Sr. Risk and Control Advisor - PCI DSS
Where you fit in
The Information Risk Management function is accountable for Information Risks and Information Security in the RDS Group as an independent function within the IDT function. With more than 45,000 sites in around 80 countries, Shell is the world’s largest mobility retailer and one of the largest single-branded retailers of any kind on the planet. Retail is the face of Shell, touching the lives of 30 million customers every single day. Serving all our customers is only possible if they trust Shell. Most customers use their credit card to pay for Shell products. It is our job to continue to earn the trust of our customers by ensuring credit card transactions are safe and secure. The IRM PCI team provides assurance that all required controls are in place to meet the payment card industry (PCI) requirements.
What’s your role
- Act as the functional specialist for IT Information Risk Management (IRM) within the Retail Class of Business (COB)

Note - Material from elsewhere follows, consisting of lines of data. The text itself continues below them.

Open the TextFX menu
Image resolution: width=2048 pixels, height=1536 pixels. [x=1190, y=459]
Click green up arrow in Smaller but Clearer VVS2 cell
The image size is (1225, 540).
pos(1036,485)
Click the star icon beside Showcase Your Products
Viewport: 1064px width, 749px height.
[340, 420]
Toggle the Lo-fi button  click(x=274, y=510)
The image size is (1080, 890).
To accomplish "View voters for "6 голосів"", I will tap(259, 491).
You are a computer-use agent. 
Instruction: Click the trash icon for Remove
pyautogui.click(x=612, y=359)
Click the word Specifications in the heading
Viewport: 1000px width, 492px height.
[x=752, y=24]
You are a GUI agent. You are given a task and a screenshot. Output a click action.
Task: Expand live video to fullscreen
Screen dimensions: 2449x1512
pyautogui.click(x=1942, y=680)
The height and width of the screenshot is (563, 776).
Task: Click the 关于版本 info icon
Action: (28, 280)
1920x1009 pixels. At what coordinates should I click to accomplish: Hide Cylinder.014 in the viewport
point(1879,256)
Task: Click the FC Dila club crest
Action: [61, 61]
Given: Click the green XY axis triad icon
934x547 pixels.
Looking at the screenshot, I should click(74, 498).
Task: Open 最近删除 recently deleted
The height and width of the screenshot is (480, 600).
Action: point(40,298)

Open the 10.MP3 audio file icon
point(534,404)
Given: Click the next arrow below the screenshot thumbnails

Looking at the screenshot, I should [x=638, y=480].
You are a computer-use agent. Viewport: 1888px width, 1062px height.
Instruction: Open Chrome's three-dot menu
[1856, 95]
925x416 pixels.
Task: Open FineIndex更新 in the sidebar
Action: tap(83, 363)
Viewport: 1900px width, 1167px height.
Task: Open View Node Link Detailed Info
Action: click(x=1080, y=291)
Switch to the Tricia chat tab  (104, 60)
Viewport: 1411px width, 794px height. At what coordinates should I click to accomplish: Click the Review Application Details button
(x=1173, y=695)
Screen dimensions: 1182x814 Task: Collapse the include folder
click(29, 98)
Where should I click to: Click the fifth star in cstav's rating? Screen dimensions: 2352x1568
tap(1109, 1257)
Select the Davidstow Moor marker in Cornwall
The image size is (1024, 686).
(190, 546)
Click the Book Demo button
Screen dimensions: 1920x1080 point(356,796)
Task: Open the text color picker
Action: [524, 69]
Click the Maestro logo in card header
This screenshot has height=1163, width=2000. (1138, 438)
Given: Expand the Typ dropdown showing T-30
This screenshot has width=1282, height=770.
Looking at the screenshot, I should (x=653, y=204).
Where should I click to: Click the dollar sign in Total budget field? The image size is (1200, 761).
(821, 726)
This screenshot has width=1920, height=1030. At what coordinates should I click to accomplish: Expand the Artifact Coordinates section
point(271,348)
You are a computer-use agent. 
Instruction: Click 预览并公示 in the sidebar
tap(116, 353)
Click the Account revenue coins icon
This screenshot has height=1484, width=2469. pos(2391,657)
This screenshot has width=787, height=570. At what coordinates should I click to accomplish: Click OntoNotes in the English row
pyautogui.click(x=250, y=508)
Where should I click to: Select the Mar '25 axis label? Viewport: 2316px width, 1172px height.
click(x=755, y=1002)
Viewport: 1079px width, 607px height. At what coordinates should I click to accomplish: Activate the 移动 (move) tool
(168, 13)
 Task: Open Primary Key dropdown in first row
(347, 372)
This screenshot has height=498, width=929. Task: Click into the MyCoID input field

- Proactively review Shell’s information security and related risks, threats and vulnerabilities, legal and regulatory and Payment Card Industry (PCI) compliance
- Support in development of tooling to support IRM and PCI processes and ensuring this is fit for purpose
- Active participation in the Assurance and Architecture level discussions in the engagements
- Ensure and support that PCI Attestations of Compliance (AoC’s) and Reports on Compliance (RoC’s) are created and reviewed where relevant. This includes supporting Market Self-Assessment Questionnaires and external assessments where relevant
- Actively participate in IRM team and community meetings, representing IRM and Business interests in applying setting standards and policies for the Group and the businesses, leading to a fit for purpose, evergreen IRM framework
- Support maintenance and development of the PCI Control Framework and related processes and procedures
What we need from you
- Minimum 10 years in IRM or security functions, preferably aligned with the IT control framework best practices and risk management related to PCI
- Knowledge in PCI DSS 3.2.1 or 4.0
- Certification in ISO27001, PCI professional (PCIP) or PCI ISA/QSA
- Bachelor's Degree related to IT or equivalent
- Good understanding of, and experience with Information Risk Management, Audit (internal and external), and Business (IT) Controls
- Advanced understanding of internal and external IT security standards, PCI standards and relevant legal compliance aspects
- Robust understanding of, and solid experiences with the impact of IRM on application development and operations as well as the IT Infrastructure
- Solid understanding of Downstream and Retail business processes
- Ability to balance IRM/PCI needs and standards in light of risk and affordability to the Business as well as business impact
- Ability to promote high performance teams, working with inclusiveness and cultural diversity, across organizational boundaries
- Ability to interface with different groups (Third parties, Business and IT) internal and external to IT (security) and to network globally across Group businesses, as well as with external groups
- Technical knowledge & relevant experience in security domains /technologies related to Infrastructure/Network security, Identity and Access Management, Business Impact Assessment, Application security, Data Leakage Prevention, End Point Protection, Web filtering technologies, Proxies and firewalls, Vulnerability Assessment / Penetration Testing, or Cloud security.
Shell is a global energy company where we work towards powering progress through more and cleaner energy solutions. We use advanced technologies and take an innovative approach to help build a sustainable energy future. In India Shell has its businesses footprint in Information Technology, Projects & Technology, Finance Operations, Integrated Gas, Downstream & Upstream spread across more than 7 main locations.
An innovative place to work
There’s never been a more exciting time to work at Shell. Everyone here is helping solve one of the biggest challenges facing the world today: bringing the benefits of energy to everyone on the planet, whilst managing the risks of climate change.
Join us and you’ll add your talent and imagination to a business with the power to shape the future – whether by investing in renewables, exploring new ways to store energy or developing technology that helps the world to use energy more efficiently.
An inclusive place to work
To power progress together, we need to attract and develop the brightest minds and make sure every voice is heard. Here are just some of the ways we’re nurturing an inclusive environment – one where you can express your ideas, extend your skills and reach your potential.
We’re creating a space, where people with disabilities can excel through transparent recruitment process, workplace adjustments and ongoing support in their roles. Feel free to let us know about your circumstances when you apply, and we’ll take it from there.
We’re closing the gender gap – whether that’s through action on equal pay or by enabling more women to reach senior roles in engineering and technology.
We’re striving to be a pioneer of an inclusive and diverse workplace, promoting equality for employees regardless of sexual orientation or gender identity.
We consider ourselves a flexible employer and want to support you finding the right balance. We encourage you to discuss this with us in your application.
A rewarding place to work
Combine our creative, collaborative environment and global operations with an impressive range of benefits and joining Shell becomes an inspired career choice.
We’re huge advocates for career development. We’ll encourage you to try new roles and experience new settings. By pushing people to reach their potential, we frequently help them find skills they never knew they had, or make career moves they never thought possible.